[Items extracted from a collection]
START
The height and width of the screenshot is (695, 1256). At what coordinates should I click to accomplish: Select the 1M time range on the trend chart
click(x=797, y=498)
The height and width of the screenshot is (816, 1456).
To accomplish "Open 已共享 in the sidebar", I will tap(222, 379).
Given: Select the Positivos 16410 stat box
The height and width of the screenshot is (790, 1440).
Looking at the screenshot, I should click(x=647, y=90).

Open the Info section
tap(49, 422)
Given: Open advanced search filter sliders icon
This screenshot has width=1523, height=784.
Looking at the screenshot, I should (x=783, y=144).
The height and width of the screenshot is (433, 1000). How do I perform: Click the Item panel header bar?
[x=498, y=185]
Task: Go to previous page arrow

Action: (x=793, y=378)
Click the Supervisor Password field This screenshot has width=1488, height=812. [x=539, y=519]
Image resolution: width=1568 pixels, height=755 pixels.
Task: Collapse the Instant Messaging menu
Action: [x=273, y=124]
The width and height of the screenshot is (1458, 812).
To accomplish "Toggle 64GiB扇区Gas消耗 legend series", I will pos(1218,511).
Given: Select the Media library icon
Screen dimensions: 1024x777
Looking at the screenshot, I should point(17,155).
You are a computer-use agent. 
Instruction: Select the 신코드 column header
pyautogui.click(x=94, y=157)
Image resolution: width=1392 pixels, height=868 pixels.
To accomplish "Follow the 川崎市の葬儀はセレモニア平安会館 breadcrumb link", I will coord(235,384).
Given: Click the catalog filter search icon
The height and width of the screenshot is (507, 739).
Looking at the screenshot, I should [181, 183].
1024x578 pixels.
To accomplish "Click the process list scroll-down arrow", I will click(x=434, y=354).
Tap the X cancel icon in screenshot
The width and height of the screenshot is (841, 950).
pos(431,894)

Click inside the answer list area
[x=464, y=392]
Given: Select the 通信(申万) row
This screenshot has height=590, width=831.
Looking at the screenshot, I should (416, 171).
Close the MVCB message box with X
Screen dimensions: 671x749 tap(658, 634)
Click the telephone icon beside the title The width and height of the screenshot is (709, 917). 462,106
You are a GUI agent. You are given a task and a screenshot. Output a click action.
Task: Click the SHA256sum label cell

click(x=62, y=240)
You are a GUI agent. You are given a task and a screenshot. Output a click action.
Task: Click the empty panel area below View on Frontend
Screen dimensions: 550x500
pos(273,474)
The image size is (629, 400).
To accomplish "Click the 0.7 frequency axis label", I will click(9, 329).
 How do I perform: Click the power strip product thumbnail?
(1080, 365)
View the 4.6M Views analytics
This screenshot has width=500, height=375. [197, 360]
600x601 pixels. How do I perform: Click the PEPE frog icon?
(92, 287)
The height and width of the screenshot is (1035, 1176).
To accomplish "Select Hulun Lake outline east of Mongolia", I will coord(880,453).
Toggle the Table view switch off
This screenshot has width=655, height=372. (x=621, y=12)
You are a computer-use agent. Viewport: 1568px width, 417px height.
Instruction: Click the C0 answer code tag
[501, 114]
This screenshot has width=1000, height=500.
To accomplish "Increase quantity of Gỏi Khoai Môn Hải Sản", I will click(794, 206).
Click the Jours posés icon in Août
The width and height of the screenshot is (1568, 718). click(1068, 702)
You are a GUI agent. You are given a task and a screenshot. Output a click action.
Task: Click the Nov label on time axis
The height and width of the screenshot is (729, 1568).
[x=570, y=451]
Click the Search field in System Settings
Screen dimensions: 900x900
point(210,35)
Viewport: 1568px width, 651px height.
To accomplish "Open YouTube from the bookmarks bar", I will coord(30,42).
END
Please change every "Instruction:" in the items above to "Goal:", leaving everything else as it is.

The answer:
The height and width of the screenshot is (695, 1256). At what coordinates should I click to accomplish: Select the 1M time range on the trend chart
click(x=797, y=498)
The height and width of the screenshot is (816, 1456).
To accomplish "Open 已共享 in the sidebar", I will tap(222, 379).
Given: Select the Positivos 16410 stat box
The height and width of the screenshot is (790, 1440).
Looking at the screenshot, I should click(x=647, y=90).

Open the Info section
tap(49, 422)
Given: Open advanced search filter sliders icon
This screenshot has width=1523, height=784.
Looking at the screenshot, I should (x=783, y=144).
The height and width of the screenshot is (433, 1000). How do I perform: Click the Item panel header bar?
[x=498, y=185]
Task: Go to previous page arrow

Action: (x=793, y=378)
Click the Supervisor Password field This screenshot has width=1488, height=812. [x=539, y=519]
Image resolution: width=1568 pixels, height=755 pixels.
Task: Collapse the Instant Messaging menu
Action: [x=273, y=124]
The width and height of the screenshot is (1458, 812).
To accomplish "Toggle 64GiB扇区Gas消耗 legend series", I will pos(1218,511).
Given: Select the Media library icon
Screen dimensions: 1024x777
Looking at the screenshot, I should point(17,155).
You are a computer-use agent. 
Goal: Select the 신코드 column header
pyautogui.click(x=94, y=157)
Image resolution: width=1392 pixels, height=868 pixels.
To accomplish "Follow the 川崎市の葬儀はセレモニア平安会館 breadcrumb link", I will coord(235,384).
Given: Click the catalog filter search icon
The height and width of the screenshot is (507, 739).
Looking at the screenshot, I should [181, 183].
1024x578 pixels.
To accomplish "Click the process list scroll-down arrow", I will click(x=434, y=354).
Tap the X cancel icon in screenshot
The width and height of the screenshot is (841, 950).
pos(431,894)

Click inside the answer list area
[x=464, y=392]
Given: Select the 通信(申万) row
This screenshot has height=590, width=831.
Looking at the screenshot, I should (416, 171).
Close the MVCB message box with X
Screen dimensions: 671x749 tap(658, 634)
Click the telephone icon beside the title The width and height of the screenshot is (709, 917). 462,106
You are a GUI agent. You are given a task and a screenshot. Output a click action.
Task: Click the SHA256sum label cell

click(x=62, y=240)
You are a GUI agent. You are given a task and a screenshot. Output a click action.
Task: Click the empty panel area below View on Frontend
Screen dimensions: 550x500
pos(273,474)
The image size is (629, 400).
To accomplish "Click the 0.7 frequency axis label", I will click(9, 329).
 How do I perform: Click the power strip product thumbnail?
(1080, 365)
View the 4.6M Views analytics
This screenshot has width=500, height=375. [197, 360]
600x601 pixels. How do I perform: Click the PEPE frog icon?
(92, 287)
The height and width of the screenshot is (1035, 1176).
To accomplish "Select Hulun Lake outline east of Mongolia", I will coord(880,453).
Toggle the Table view switch off
This screenshot has width=655, height=372. (x=621, y=12)
You are a computer-use agent. Viewport: 1568px width, 417px height.
Goal: Click the C0 answer code tag
[501, 114]
This screenshot has width=1000, height=500.
To accomplish "Increase quantity of Gỏi Khoai Môn Hải Sản", I will click(794, 206).
Click the Jours posés icon in Août
The width and height of the screenshot is (1568, 718). click(1068, 702)
You are a GUI agent. You are given a task and a screenshot. Output a click action.
Task: Click the Nov label on time axis
The height and width of the screenshot is (729, 1568).
[x=570, y=451]
Click the Search field in System Settings
Screen dimensions: 900x900
point(210,35)
Viewport: 1568px width, 651px height.
To accomplish "Open YouTube from the bookmarks bar", I will coord(30,42).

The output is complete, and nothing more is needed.